Reproduce all of the entries character for character, while leaving out any pictures they contain.
DATA EXTRACTS START
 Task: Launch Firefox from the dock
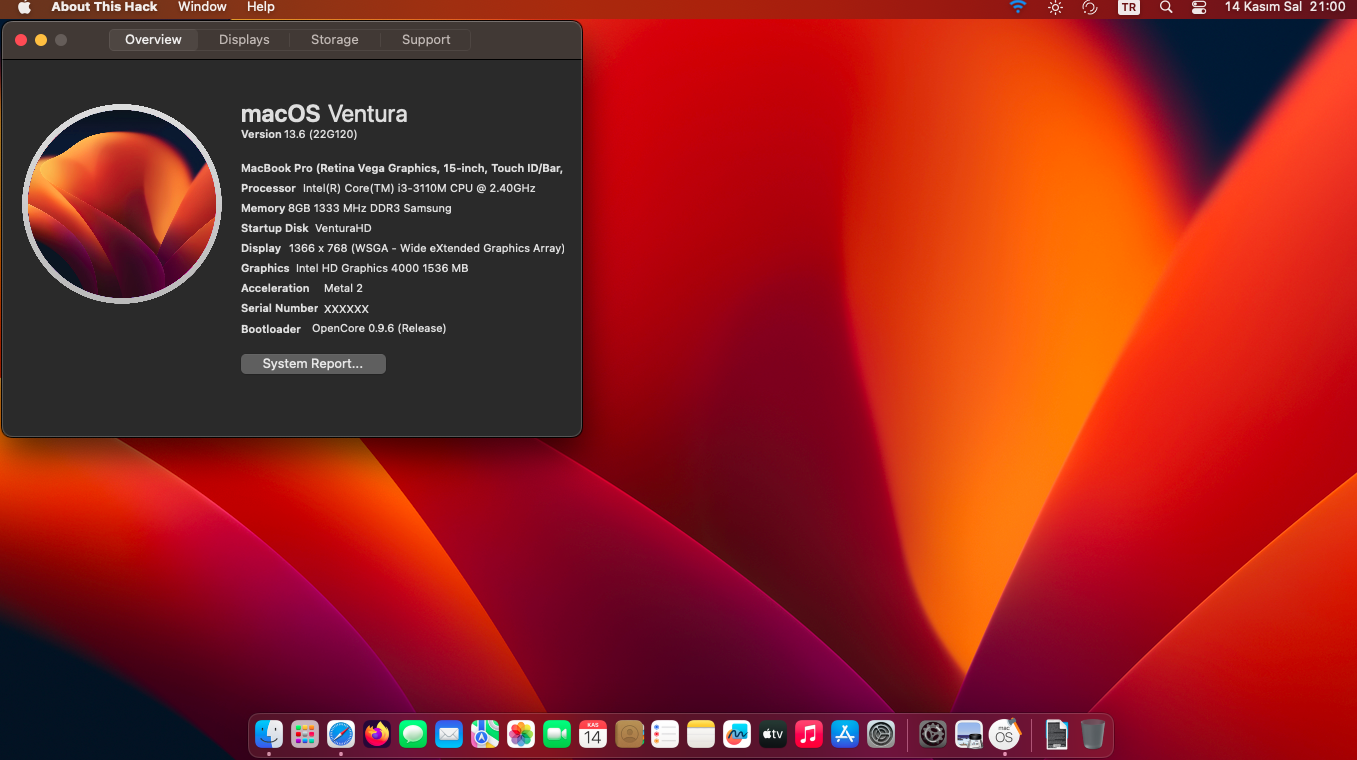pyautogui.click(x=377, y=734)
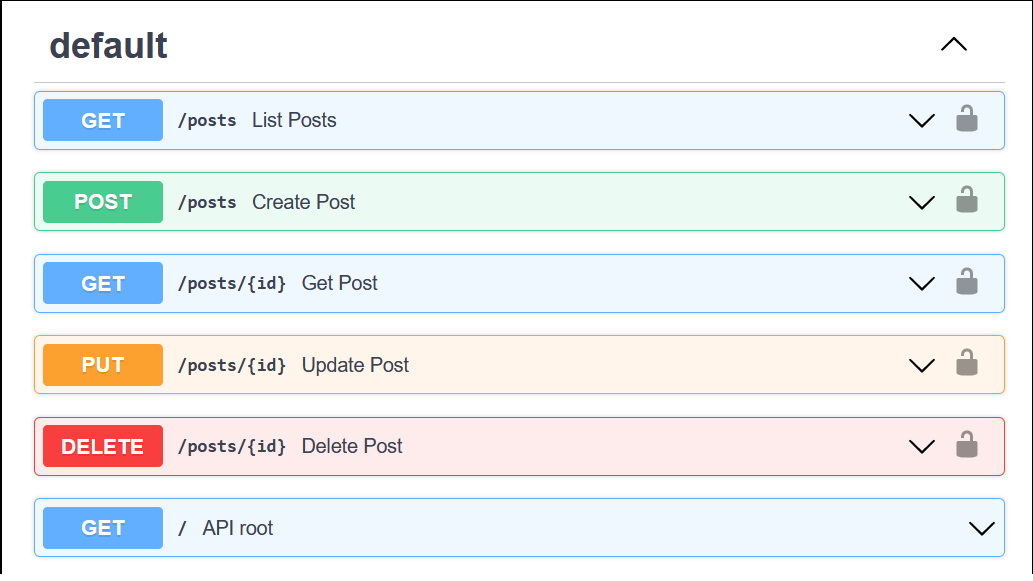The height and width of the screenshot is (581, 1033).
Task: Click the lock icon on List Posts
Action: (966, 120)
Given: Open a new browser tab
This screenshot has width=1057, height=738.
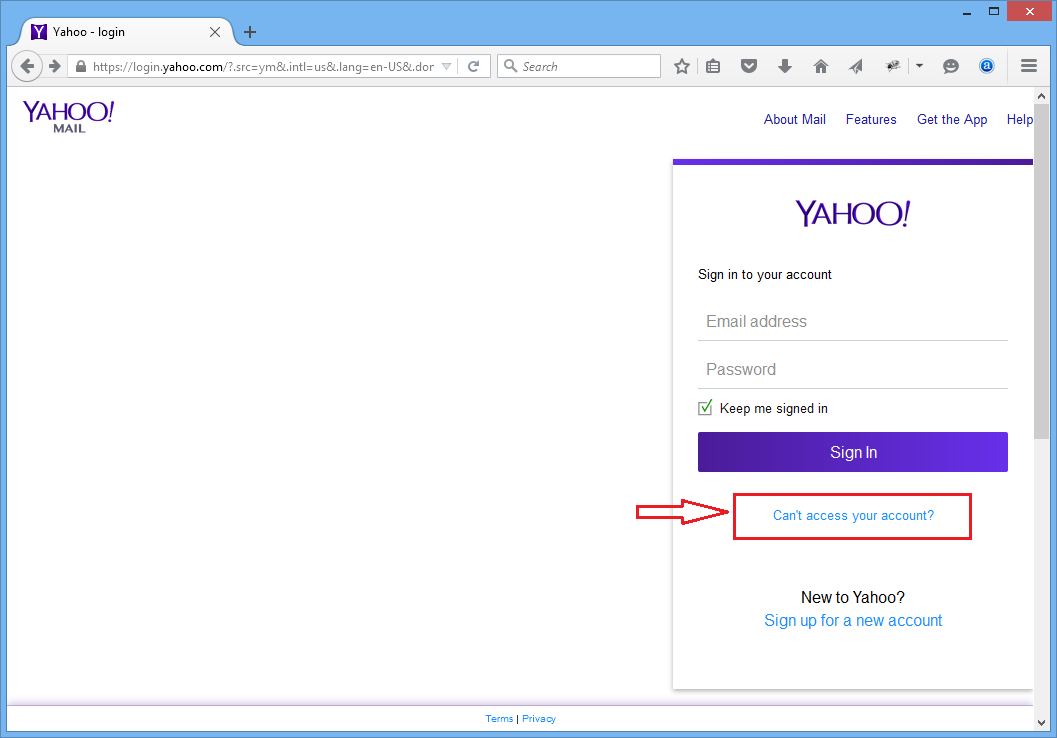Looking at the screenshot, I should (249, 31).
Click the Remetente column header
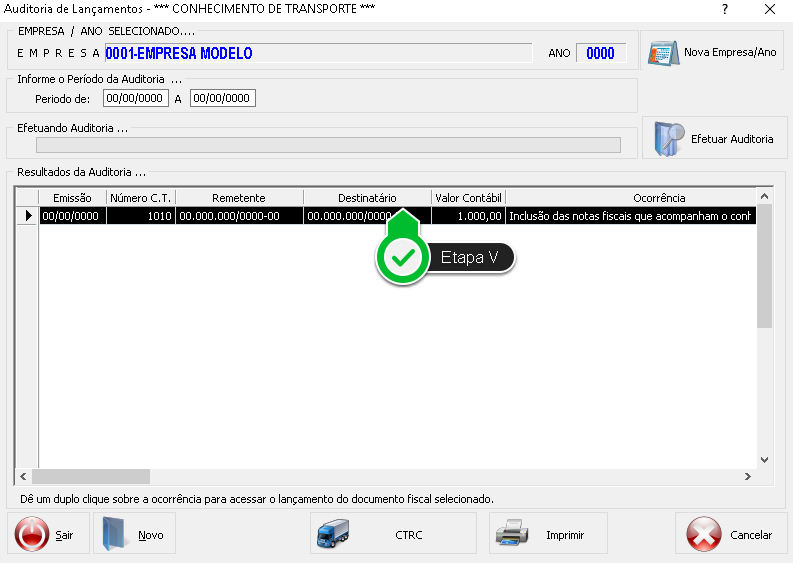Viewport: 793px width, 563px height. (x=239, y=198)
DATA EXTRACTS END
EXERCISE OUTPUT:
 Task: Launch Firefox from the dock
pyautogui.click(x=377, y=734)
The height and width of the screenshot is (581, 1033).
Task: Click the lock icon on List Posts
Action: (966, 120)
Given: Open a new browser tab
This screenshot has width=1057, height=738.
Looking at the screenshot, I should (249, 31).
Click the Remetente column header
Viewport: 793px width, 563px height. (x=239, y=198)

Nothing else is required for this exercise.